Climate change poses unprecedented challenges to US agriculture.  In Colorado we’ve witnessed extreme droughts in the southeast over the past decade; our farmers in the northeast are challenged with diminishing water flows in the Republican River.  As a result, large tracts of irrigated land are being retired; Bonny State Reservoir has been drained.  On the west slope, predictable timing of runoff poses increasing challenges to agriculture – while they wrestle with many demands downstream for the water. The Ogallala Aquifer, once the worlds largest underground source of water trapped millions of years ago is now in what many describe as ‘the fourth quarter’.

While carbon dioxide emissions is the pollutant, as determined by the United States Supreme Court in 2007, that enjoys the bulk of media attention – there is another gas more potent, and increasingly playing a role in the Colorado air quality challenges:  methane.  In particular, fugitive methane emissions from Colorado’s natural gas industry and coal mines.

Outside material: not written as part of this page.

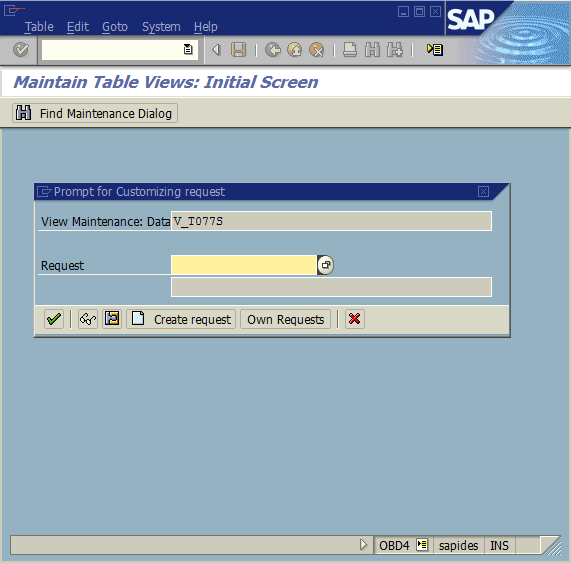Click the display request glasses icon
This screenshot has height=563, width=571.
[x=88, y=319]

A recent study completed by USDA-ARS, “The Effects of Ozone Air Pollution on Plants” determines that increased levels of ozone has a dramatic effect on crop production when the concentration increases beyond certain levels. For Colorado agricultural producers, the results of the study should elicit a policy response: winter wheat, the predominant crop in eastern Colorado, begins to see production degradation at 40 parts per billion [ppb] Ozone; corn production is negatively affected above 55 ppb.  Our entire state now experiences ozone levels above 55; the Front Range corridor is in a ‘red zone’, and according to the report is likely suppressing corn yields by 10%.

10% yield reduction on our Front Range corn production? That doesn’t really sound like too big a deal, yet in Weld County alone a 10% reduction in yield in today’s market is costing Weld County agriculture $12 million in lost production.  Colorado winter wheat production in 2013 was projected at only 49,500,000 bushels (based on the USDA’s estimate of yield on July 11, 2013, down 33 percent from 73,780,000 bushels produced last year, and down 31 percent from the 10-year average crop of 71,978,000 bushels.  A 10% degradation in state-wide wheat production attributed to increased ozone levels may have cost Colorado producers an estimated $24 million.

As we address the issue of fugitive methane emissions from Colorado’s fossil fuel production, we must account for the cost of not capturing those emissions in their totality.  To date, our agriculture community has been nearly absent from this discussion. It’s time to bring the two state agricultural organizations to the table; scientists from CSU and USDA-ARS should also contribute to the discussion.  Our complacency in the climate change discussion is affecting our bottom line; the support for a regulatory framework that eliminates these fugitive emissions is both in our best economic interest and economically and technologically feasible.